Quantification of Plasma Apolipoproteins by Western Blot

We measured proteins levels by western blotting as described previously (Ge et al., 2007 (link); Li et al., 2017 (link)). To determine plasma levels of ApoA-II, ApoA-I, and ApoE, 0.5 μL samples from each mouse were separated by Tris-Tricine/SDS–16.5% or 15% polyacrylamide gel electrophoresis (PAGE). After electrophoresis, proteins were transferred to a polyvinylidene difluoride (PVDF) membrane (Immobilon, 0.2 μm pore, Millipore Corp., MA, USA) and incubated overnight at 4°C with primary antibody solution containing polyclonal rabbit anti-mouse ApoA-II antiserum (diluted 1:3000) or the ApoA-I antiserum (diluted 1:4000) produced in our laboratory, or ApoE antibody (1:500, Santa Cruz, San Francisco, CA, USA).
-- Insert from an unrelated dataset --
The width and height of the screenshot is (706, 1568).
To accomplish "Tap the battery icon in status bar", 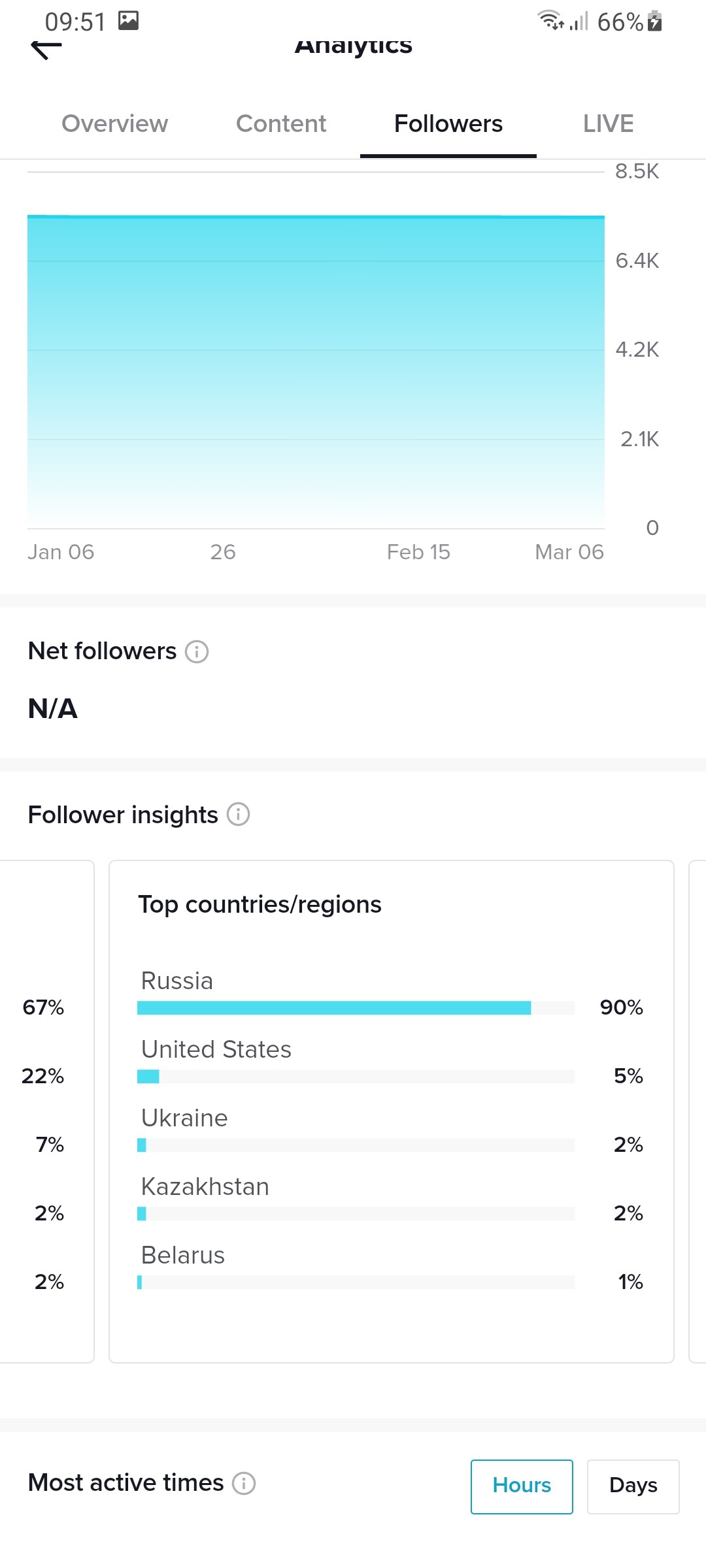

Next, horseradish peroxidase-conjugated anti-rabbit IgG (Code #7074, Cell Signaling Technology Inc, Danvers, MA, USA) (1:3000) was used for 1 hr incubation at room temperature and target proteins were detected by the enhanced chemiluminescence (ECL) method. Thirty micrograms of liver lysates were separated on Tris-Tricine/SDS–12% PAGE to determine levels of PPARa (1:3000, GTX101098, GeneTex Inc), β-actin (1:3000, GTX110564, GeneTex Inc), and catalase (1:3000, GTX110704, GeneTex Inc, CA, USA). Target protein levels were analyzed using the NIH ImageJ software.